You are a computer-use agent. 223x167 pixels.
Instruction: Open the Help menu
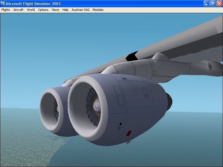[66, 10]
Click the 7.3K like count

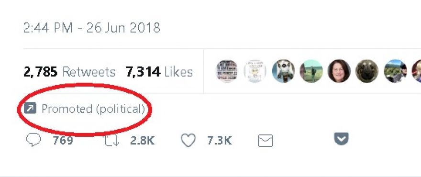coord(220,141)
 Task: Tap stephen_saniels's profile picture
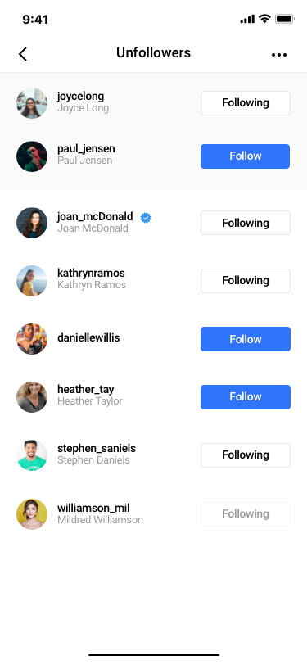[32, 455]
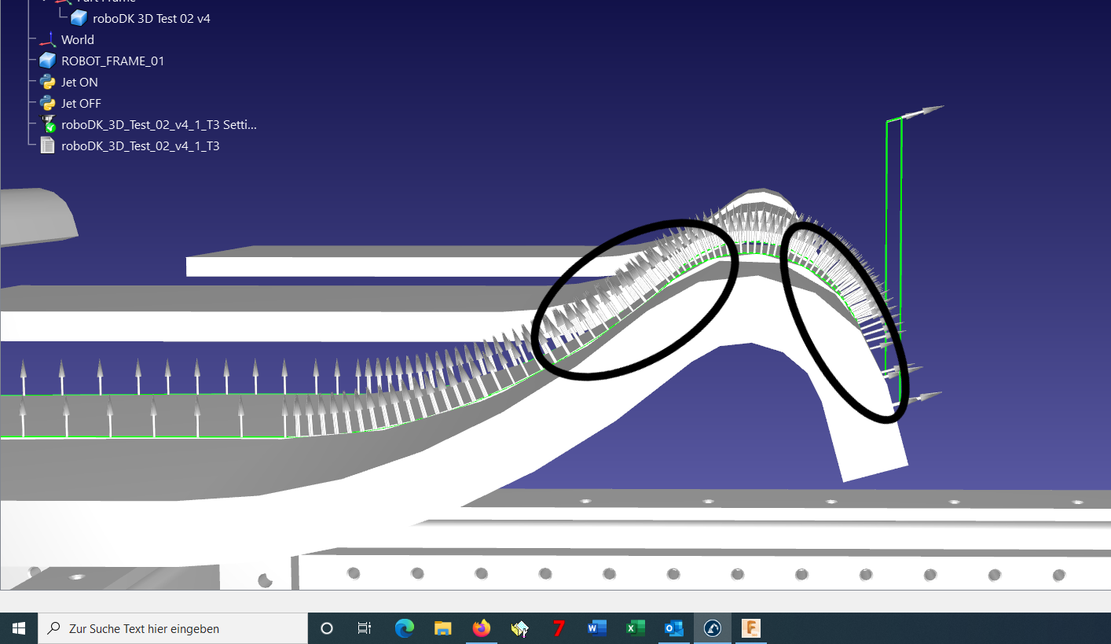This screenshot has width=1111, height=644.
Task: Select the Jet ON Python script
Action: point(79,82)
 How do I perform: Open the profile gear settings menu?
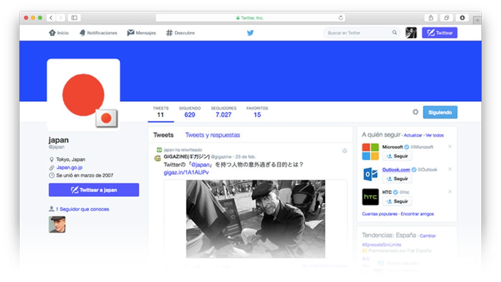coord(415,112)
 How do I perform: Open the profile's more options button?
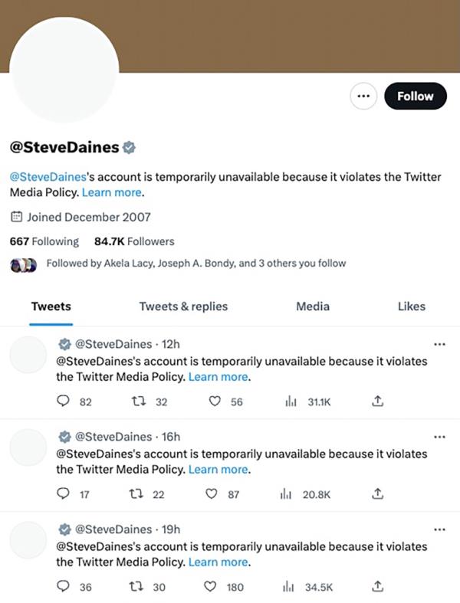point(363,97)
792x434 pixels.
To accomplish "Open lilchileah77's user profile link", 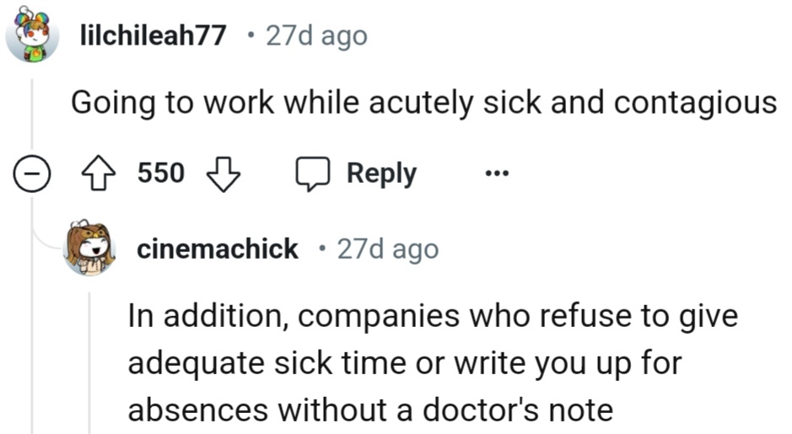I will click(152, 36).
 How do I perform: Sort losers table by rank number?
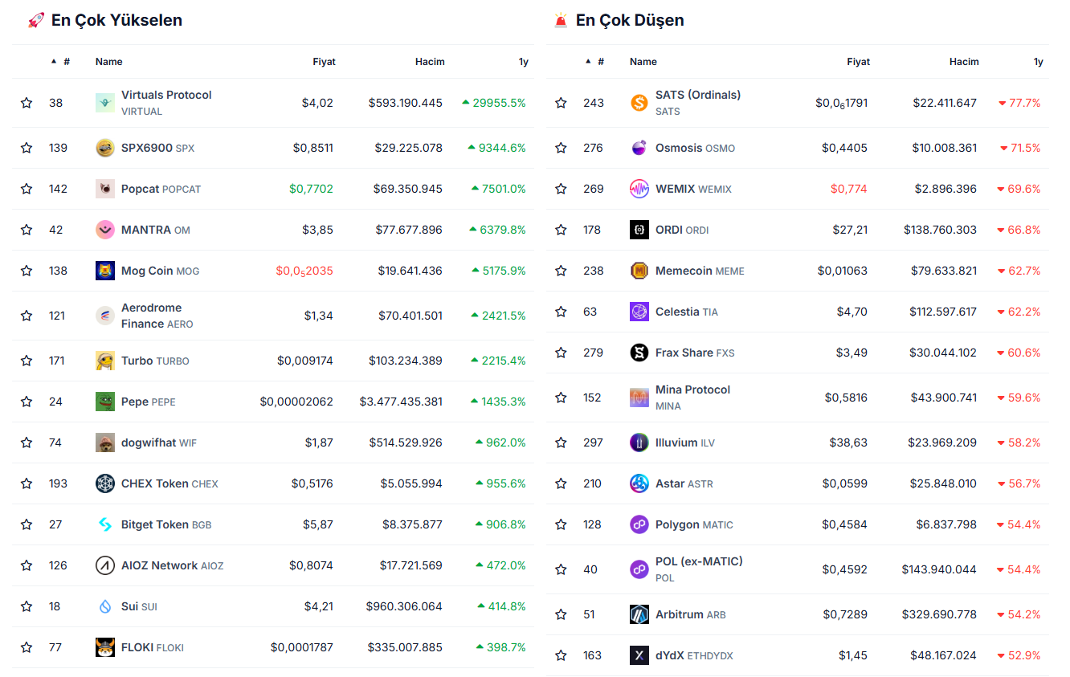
──────
[Exercise description] The required reply is the count of lines in the entries above where the string "pixels" appears, and nothing more.

[Output for this task] 2